The functions of SLC23A1 and SLC23A2 are to encode and express SVCT1 and SVCT2, key proteins for the transport and accumulation of vitamin C in mammalian cells and tissues (Savini et al. 2008). SVCTs are surface glycoproteins that show distinct functions and tissue distributions, with SVCT1 having a role in whole organism vitamin C homeostasis and SVCT2 playing a role in oxidative stress management in metabolically active tissues (Savini et al. 2008). Interestingly, SVCT2 has been detected in rat gastric tissue, but not SVCT1, the protein product of SLC23A1 (Tsukaguchi et al. 1999). Our study identified one SNP marker (and haplotypes) in association with GC risk from the SLC23A2 gene, the homologous gene found in rat gastric tissue. Little is known about the distribution of these proteins in humans, but the genes are highly conserved in humans and rodents, indicating a common ancestral gene (Eck et al. 2004; Savini et al. 2008). Little is known about the possible functions of the SNP markers for which we and others have observed associations (Chen et al. 2009; Erichsen et al. 2006; Wright et al. 2009; Skibola et al. 2008), but discrepancies across studies could also reflect different expression patterns for these genes in different tissues.

Potential mechanisms for a protective effect of vitamin C in gastric carcinogenesis include its antioxidant properties, as well as inhibition of N-nitroso compound formation in the stomach (often elevated in persons with high intakes of processed meat) (Drake et al. 1996; Sasazuki et al. 2008; Tannenbaum et al. 1991).
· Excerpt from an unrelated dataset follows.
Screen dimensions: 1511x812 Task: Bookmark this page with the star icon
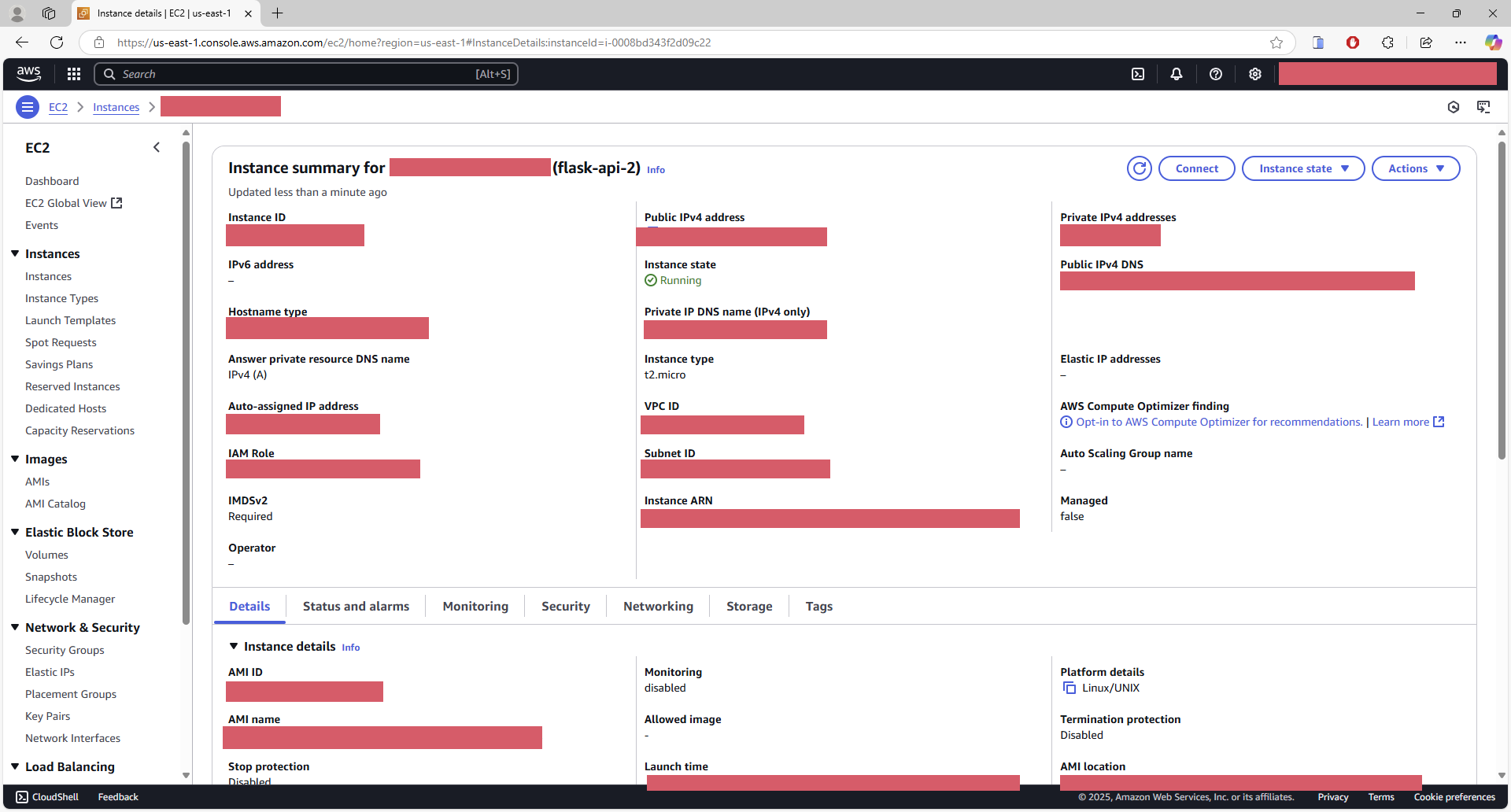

In our data, we did not observe a statistically significant interaction between dietary intake of vitamin C (or plasma concentration of vitamin C) and processed meat intake. Another potential mechanism is that vitamin C may act by inhibiting or slowing the infection and growth of H. pylori in the gastric mucosa (Pal et al. 2011; Zhang et al. 1997). Weaknesses of our study include potential misclassification of dietary intake of foods containing vitamin C (and lack of information on use of dietary supplements) and imprecision in plasma vitamin C measurements. Our sample size was relatively small, especially when evaluating plasma vitamin C levels and genotypes together as these data were available only in a subset of genotyped participants; thus, we may have missed subtle effects of some SLC23A1 and SLC23A2 markers. Further, some of the associations we report may have been due to chance. Our study had limited precision for evaluating rare markers or risks within anatomic subtypes (i.e., non-cardias). Since over 80 % of our GC cases were positive for H. pylori infection, we were unable to evaluate interactions between H. pylori and vitamin C intake or plasma levels. Strengths of our study were that blood collection and dietary assessment occured at baseline; thus, our study avoided many of the biases inherent to retrospective study designs.

In conclusion, we identified two markers in SLC23A1 and two in SLC23A2 that were predictors of plasma vitamin C concentration in controls and one additional marker in SLC23A2 (and corresponding haplotype) that was moderately associated with risk for non-cardia GC in the EPIC cohort. Additional prospective studies of common and rare variants in the vitamin C pathway and GC risk in larger populations and consortia are warranted.